Mais, pour les citoyens lambda, cette libération des données est encore peu visible. S’ils en bénéficient indirectement, par exemple à travers certaines applications (géolocalisation, planification de déplacements, guides, etc.), ils n’en perçoivent pas les bénéfices concrets. « Il ne suffit pas de donner des indicateurs, la ville doit aussi montrer qu’elle est prête à faire des efforts », estime Mathieu Saujot, coordinateur du programme Fabrique urbaine de l’Iddri, institut de recherche lié à Sciences po.

« Redevabilité »

Dans ce domaine, l’exemple le plus frappant ne vient pas de Californie, mais du Massachusetts. Depuis janvier dernier, à la demande du maire, Martin Walsh, Boston publie en temps réel, sur le Web, une vingtaine d’indicateurs regroupés dans un tableau de bord appelé CityScore. De l’effacement des graffitis aux homicides, en passant par la réparation des trous dans la chaussée ou l’enlèvement des ordures ménagères, la plupart des services municipaux sont concernés. « Cela permet d’alerter rapidement la municipalité sur des questions qui posent problème. Cela permet également aux responsables des différents services d’avoir une vue immédiate de leur action », explique Jascha Franklin-Hodge, Chief Information Officer de la ville.

Le principe du CityScore est très simple : une note de 1 correspond à l’objectif fixé. Au-dessus de 1, la performance est supérieure aux attentes. En dessous, elle est insuffisante – et, pour enfoncer le clou et mettre la pression sur les services concernés, les mauvais chiffres s’affichent en rouge. « Cela s’inscrit dans une logique très anglo-saxonne, selon laquelle les élus sont redevables », estime Mathieu Saujot, qui désigne cette logique par un néologisme, la « redevabilité », pour exprimer ce que les anglophones appellent « accountability ».

Boston n’est ni la première ni la seule ville à expérimenter l’évaluation des services publics sous forme de tableau de bord. Chicago, par exemple, publie sur son site différents outils de mesure de la performance, mais chacun est indépendant. « Ce qu’il y a de spécifique à Boston, c’est la volonté d’offrir une grille d’évaluation de l’ensemble des données de la ville, avec l’idée que c’est en se connaissant que l’on peut s’améliorer, estime Nathalie Martin-Sorvillo, directrice de La Fabrique de la Cité, think tank créé à l’initiative du groupe Vinci, qui organisait début juin un séminaire à Boston. C’est là que réside la valeur pour le citoyen : non seulement la ville libère les données, mais elle les traite et les utilise comme un outil de pilotage des politiques publiques. »

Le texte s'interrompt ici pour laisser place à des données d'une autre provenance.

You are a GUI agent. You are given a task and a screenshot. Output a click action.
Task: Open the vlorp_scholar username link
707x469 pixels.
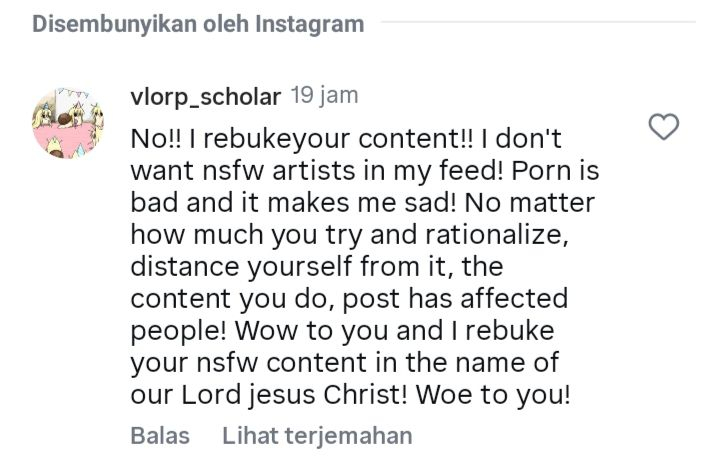(x=206, y=96)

CityScore est la dernière d’une longue liste d’initiatives innovantes de Boston sur l’utilisation des données. Comme New York, Los Angeles ou Pittsburgh, la capitale du Massachusetts a mis en oeuvre une politique très volontariste sur les données urbaines. En 2009, elle a ainsi lancé une application pour smartphone, Citizens Connect, permettant aux habitants d’avertir les services municipaux d’un problème (éclairage public défaillant, mobilier urbain dégradé, etc.) en envoyant une photo géolocalisée – une idée inspirée par la plate-forme FixMyStreet de l’ONG britannique mySociety. Trois ans plus tard, Boston a équipé ses employés communaux d’une application complémentaire, City Worker. « L’idée était qu’ils puissent envoyer une photo signalant que le travail était fait. Aujourd’hui, nous publions même la photo de l’équipe qui a effectué la réparation », indique Nigel Jacob, directeur du New Urban Mechanics, le laboratoire d’innovation de Boston. Tout n’est cependant pas parfait : dans une ville connue pour ses grandes inégalités de revenu, certains observateurs font valoir que le signalement des problèmes via smartphone peut favoriser les quartiers les mieux connectés, donc les plus riches.

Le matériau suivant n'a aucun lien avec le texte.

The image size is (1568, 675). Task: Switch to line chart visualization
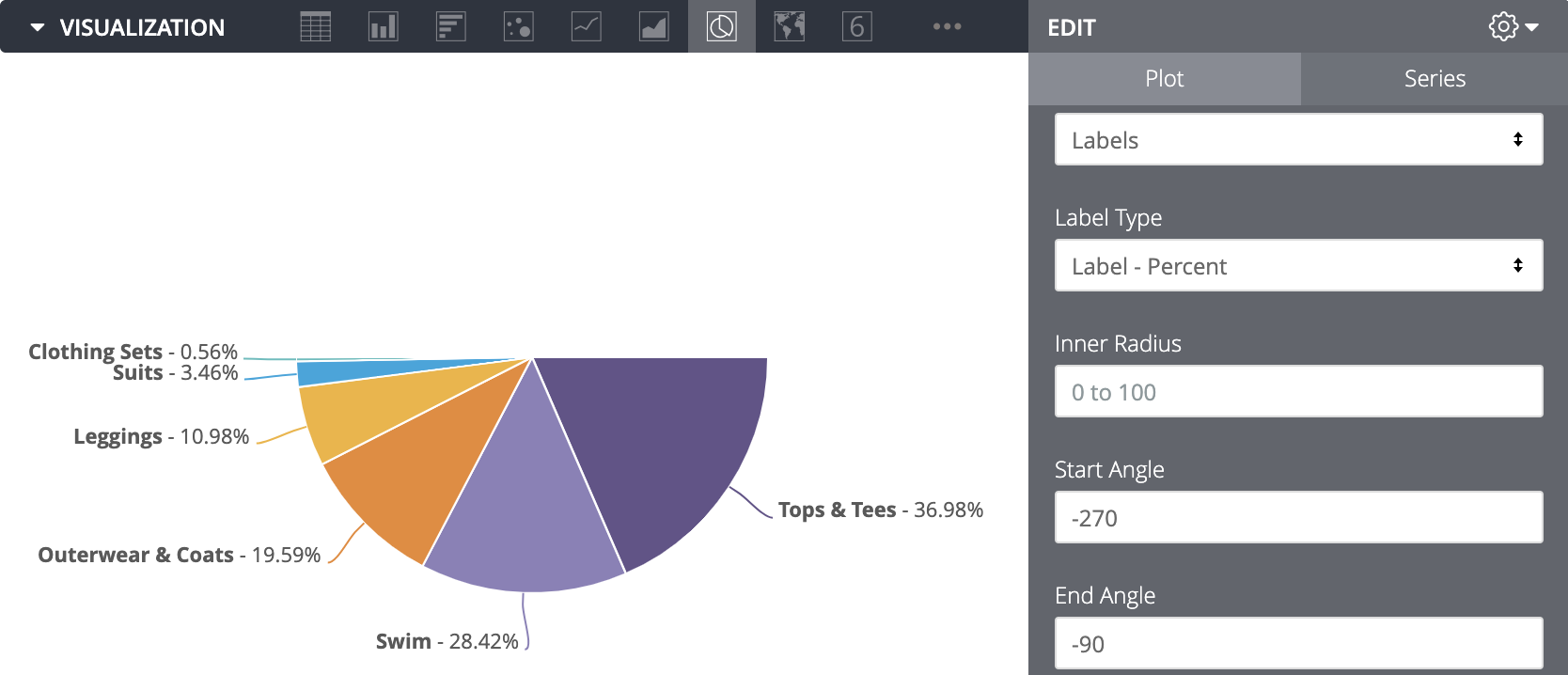coord(587,26)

Lancé il y a six mois, le tableau de bord CityScore est en cours d’évaluation, et n’a pas encore fait école aux Etats-Unis. Quant à voir une initiative similaire se déployer dans l’Hexagone, on en est encore loin – question de mentalité plus que de technologie, puisque la plupart des outils existent. Comme le constate Jean-Marc Lazard, d’OpenDataSoft, « là-bas, les municipalités ont davantage la volonté d’utiliser les données comme un outil de mesure de l’action publique, et de comparaison entre les villes ».